SHORT EXERCISE:
Extract word for word the part of the passage below on Tim's fighting mindset that runs from "Like I’ve said" to "ass stayed hit.".

SELECTED EXTRACT:
______

Also, it started with his mindset and it flowed from there. Tim was all about crushing people there was no ambiguity about that. The way he often looked at things totally influenced how he trained. Tim always trained as if his life depended on it. Like I've said before Tim was "supremely confident" in his abilities as a fighter, there was no ambiguity about it. He didn't care who you were, he didn't deal with people he made you deal with him. I can remember him saying to me and others numerous times,
"If you're not confident in your ability and don't think you can do it, then you never get to where you can do it. If you don't think you can do it then you can't."
When you had the experiences he had in "the Nam", you can get behind that mindset "real quick". His attitude about not letting things happen in the first place was not only key to my understanding of the art but was a radical departure from everything that I was taught within the martial arts. Like Tim, from a mental standpoint, if I think you're going to hurt me or my loved ones, I'm all about eviscerating people first and asking questions later. Most of us, when taught the fighting arts, are taught from the wrong perspective. You know the nonsense we're taught,
“If a guy throws a punch here you block there if he kicks here you move there if he grabs you then you do this…”
…and on and on it went.
Tim was having none of this!
Tim’s attitude was and I’m paraphrasing here,
“Listen you’re already in the fight if someone moves towards you or raises a hand to you what the Hell are you waiting for?”
If someone grabs you his attitude was, “Why are you letting someone grab you in the first place?”
His attitude was if you asked, “What if I grabbed you?”
His reply would be something along the lines of pulling your eyes out and shoving them up your ass. For real!
He used to say to me,
“Even in training, you have to be careful because you never know what’s in someone else’s head. When I’m teaching I’m always on my game because you never know... Also, I never know who may walk through my door at any time. If I think you’re trying to hurt me fuck that, I’ll hurt you first. I don’t care what the circumstances are if I think you’re trying to hurt me I’m going to hurt you bad.”
Now to be fair because I understand this may be a little surprising to some folks, understand if Tim said something like that, he meant every bit of it. I remember one student telling me what Tim said when he asked if someone attacked him what he really would do. He said Tim said something along the lines of, “I’d have every intention of pulling his jaw off and shoving it down his throat.”
Like I’ve said in the past Tim had that kind of Outlaw Jose Wales thing about him where if he threw that cigarette down and put it out with his foot. “The Kraken” was getting ready to be unleashed. There was no bullshit in his touch, and if he had to “layeth of hands” on you? Your ass stayed hit.
Some arts boast of death touches and other nonsense, Tim had the real thing or what I called the “Death Slap”. If he slapped, you in the head he would slap it right off. Now technically your head wouldn’t come off because your skin and the muscles in the neck would still stretch and hold it on but "your soul" would definitely move on to the afterlife.

______

DATA SUPPLIED:
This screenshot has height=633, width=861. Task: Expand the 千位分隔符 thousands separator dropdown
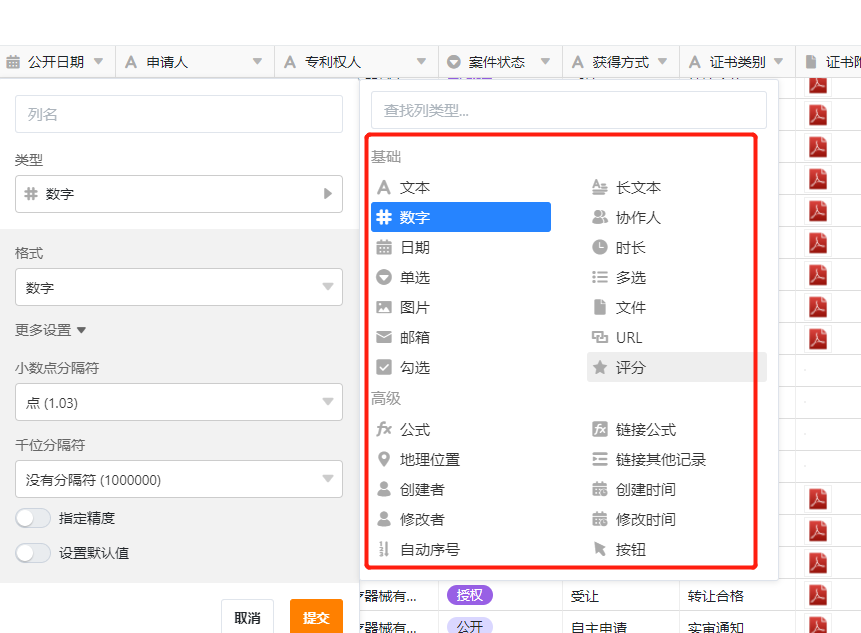(179, 480)
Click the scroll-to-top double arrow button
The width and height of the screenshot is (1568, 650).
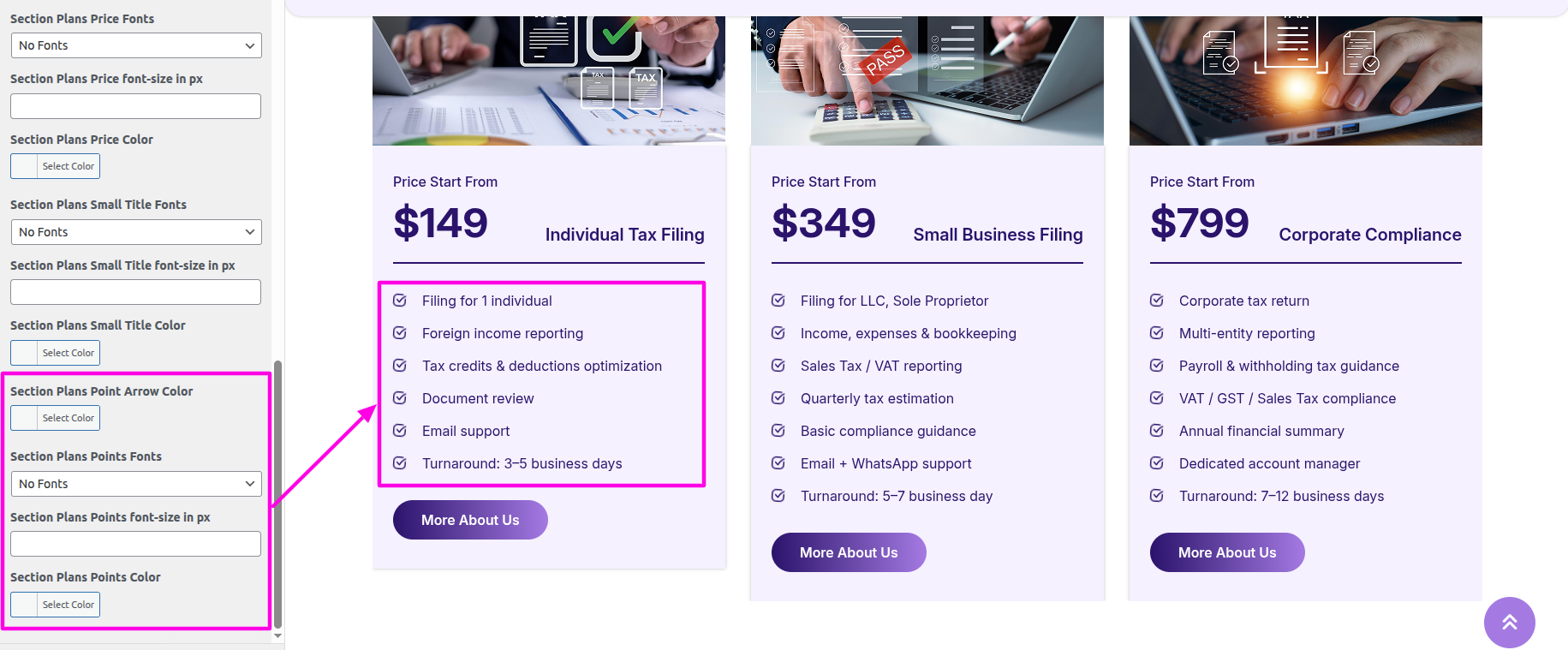tap(1509, 623)
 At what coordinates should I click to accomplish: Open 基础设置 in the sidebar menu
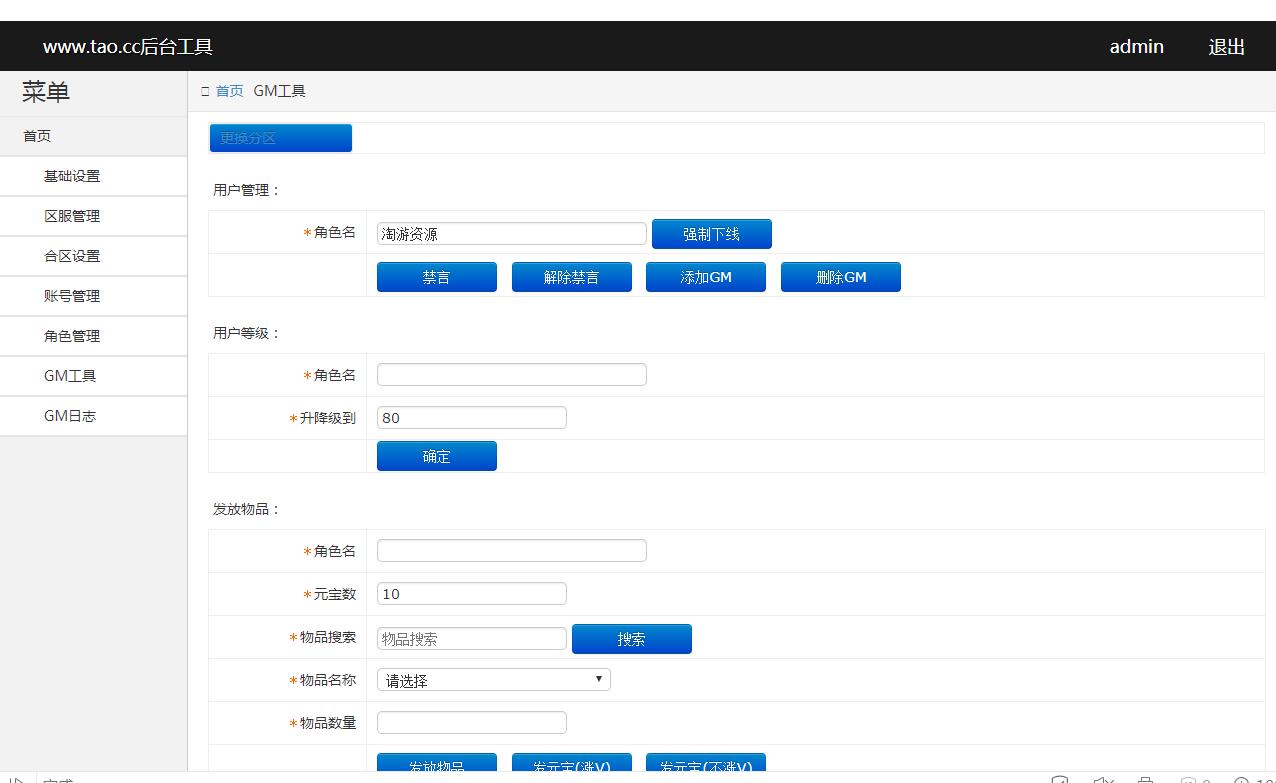point(72,176)
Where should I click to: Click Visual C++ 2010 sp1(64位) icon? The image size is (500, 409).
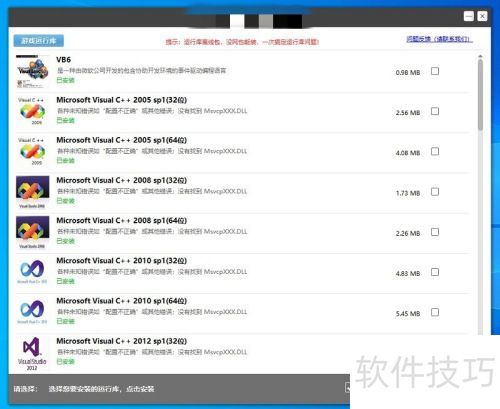click(x=32, y=312)
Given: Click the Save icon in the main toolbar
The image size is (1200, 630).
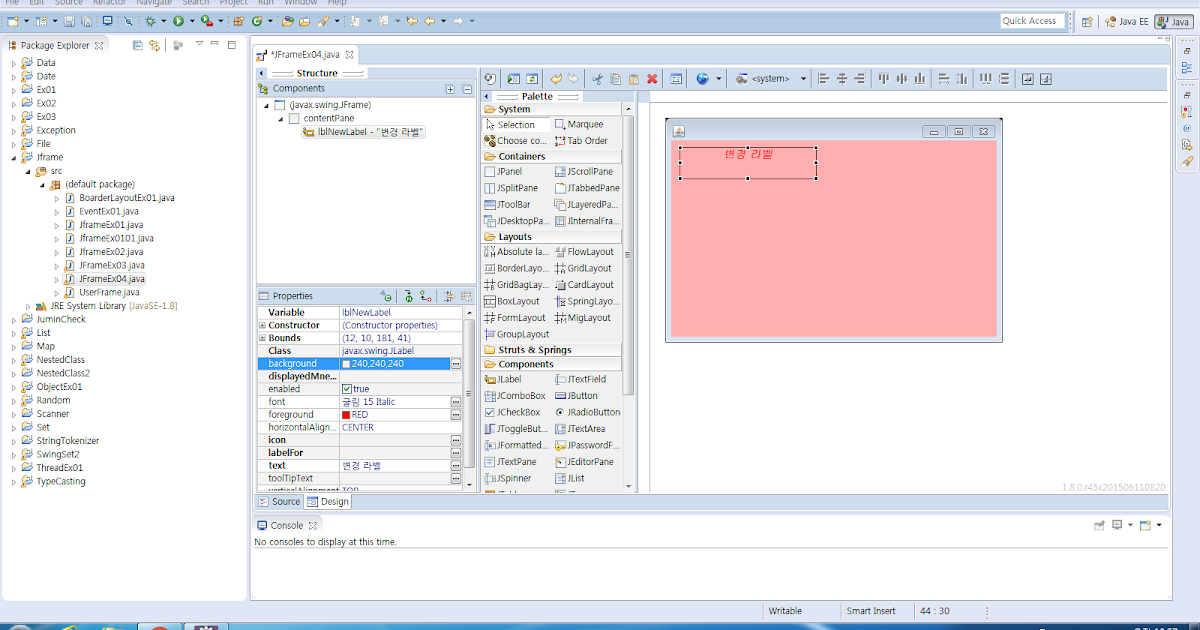Looking at the screenshot, I should (x=69, y=20).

______

REPLY:
Like I’ve said in the past Tim had that kind of Outlaw Jose Wales thing about him where if he threw that cigarette down and put it out with his foot. “The Kraken” was getting ready to be unleashed. There was no bullshit in his touch, and if he had to “layeth of hands” on you? Your ass stayed hit.